*INSTRUCTIONS TO FOLLOW:*
Would you retype the line that contains "The image size is (715, 444)." and all lines following it to the end of the entries below, exactly and without pictures?

Saved data entries
---

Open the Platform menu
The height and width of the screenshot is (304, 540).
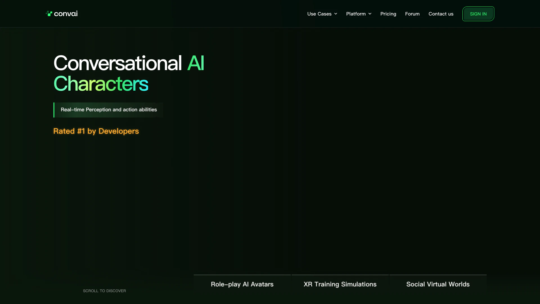(x=356, y=14)
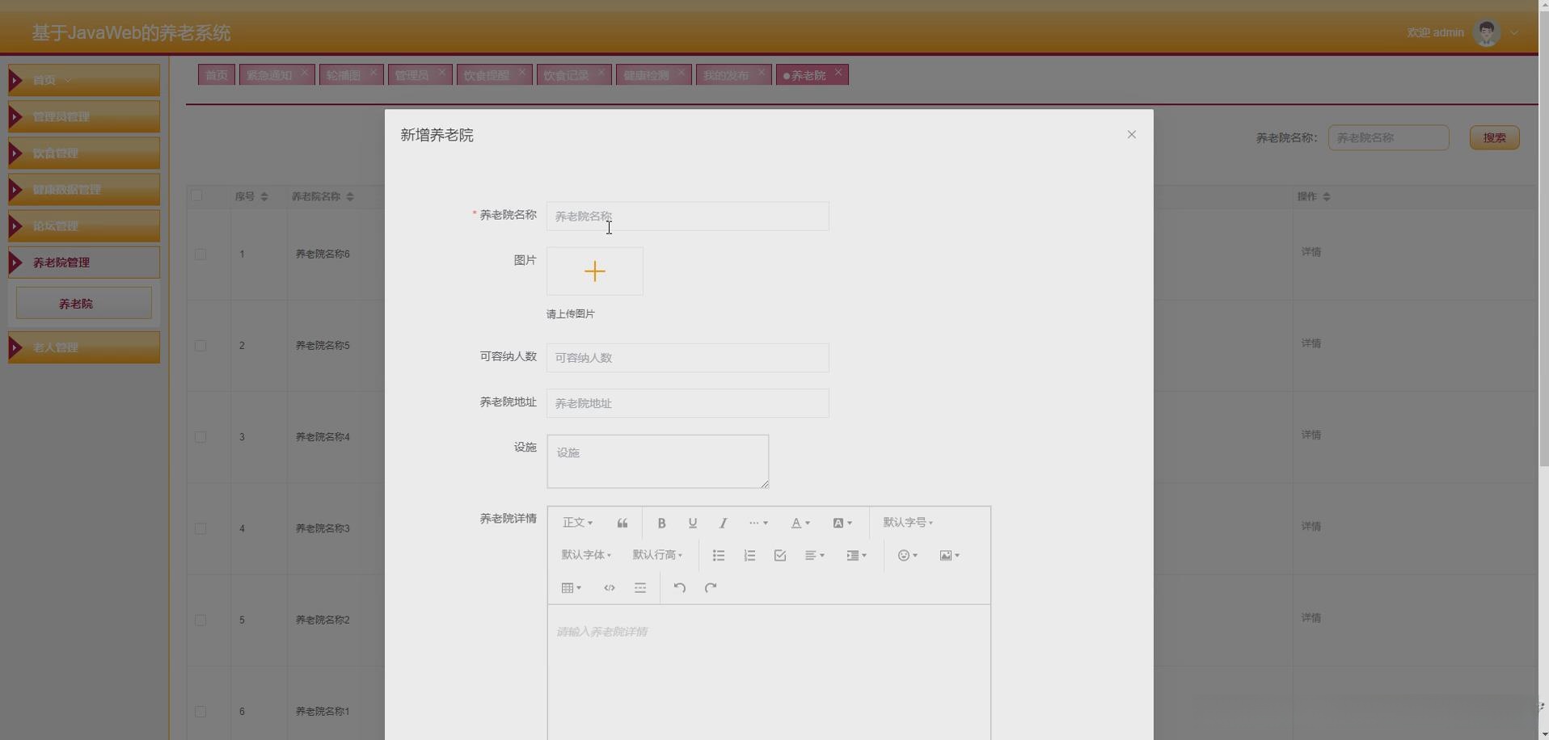1549x740 pixels.
Task: Click the 养老院名称 input field in the dialog
Action: (686, 216)
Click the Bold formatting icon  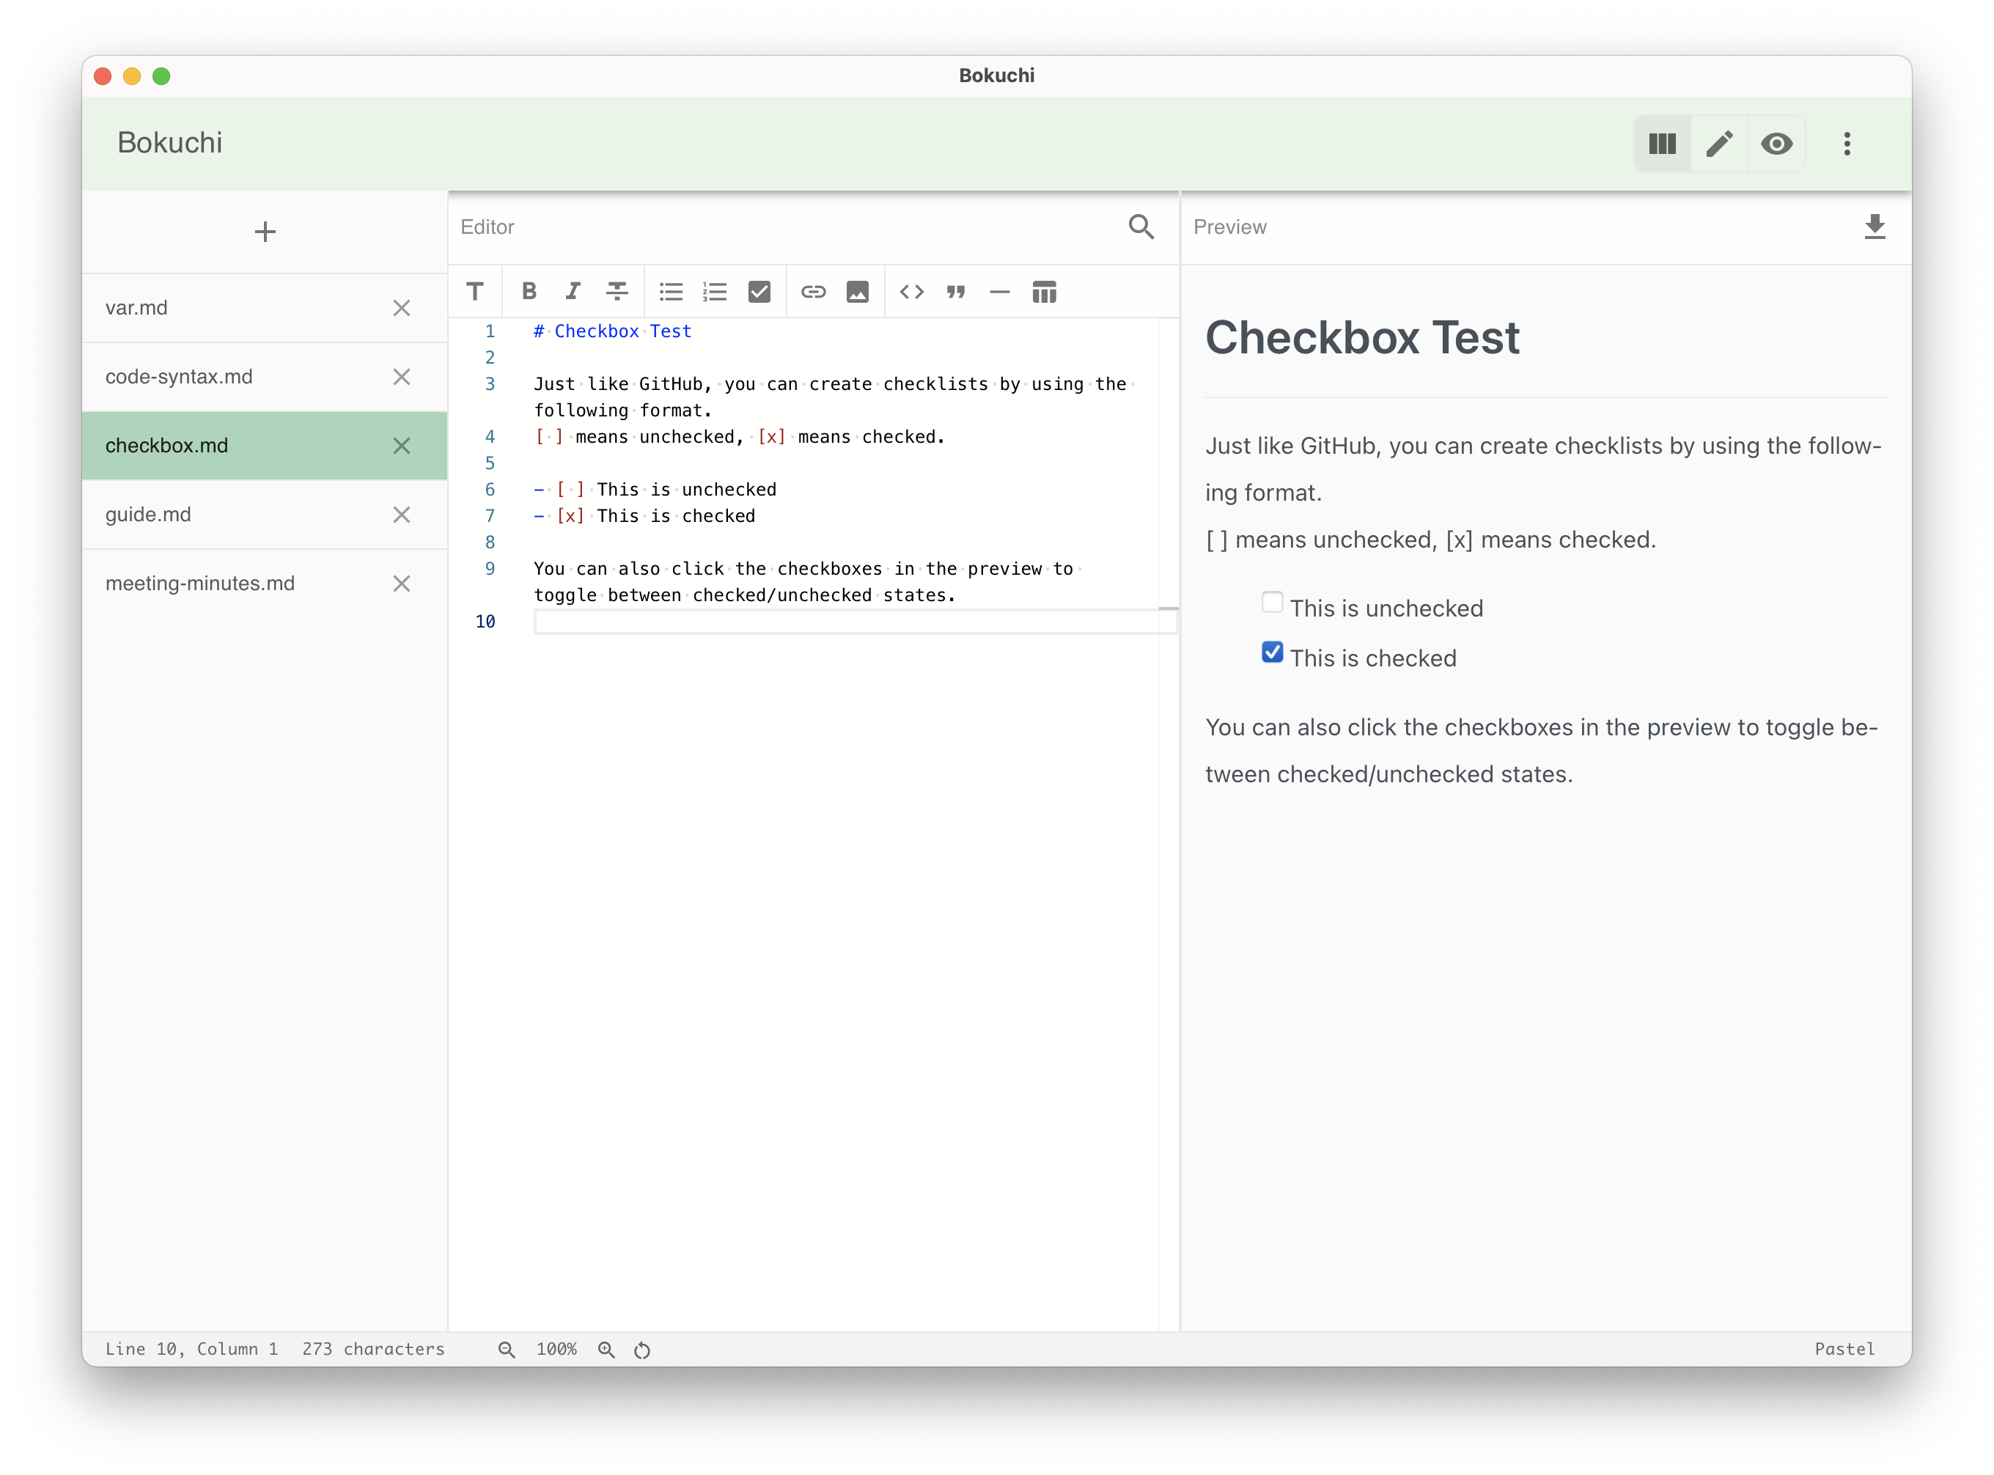pyautogui.click(x=529, y=291)
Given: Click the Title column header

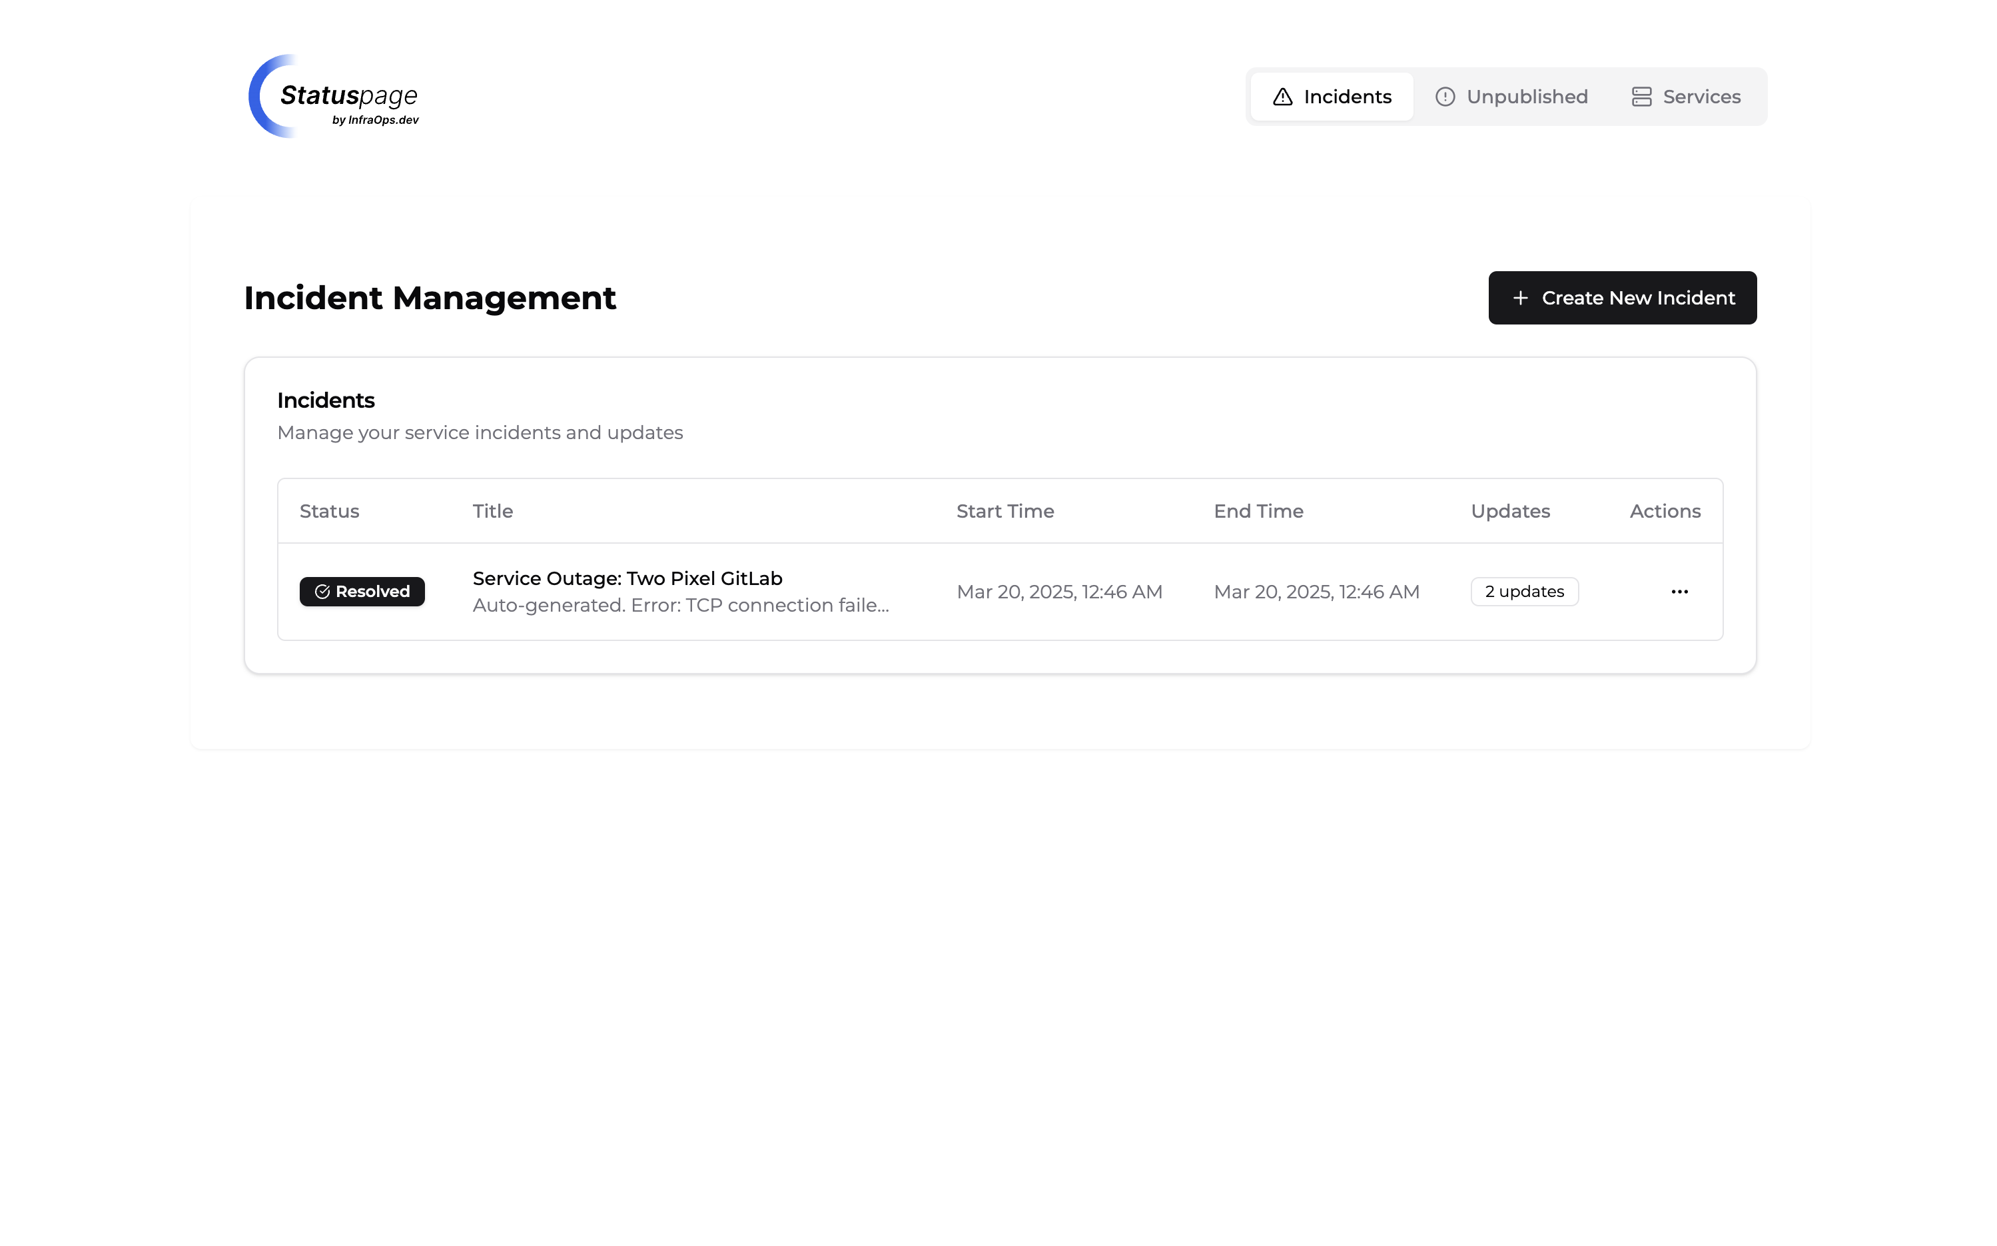Looking at the screenshot, I should (493, 511).
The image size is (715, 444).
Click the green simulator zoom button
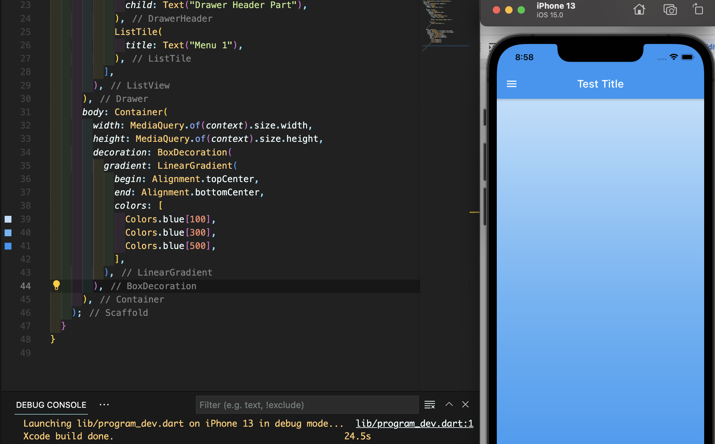click(x=521, y=10)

---

*SOLUTION TO THIS EXERCISE:*
The image size is (715, 444).
Click the green simulator zoom button
click(x=521, y=10)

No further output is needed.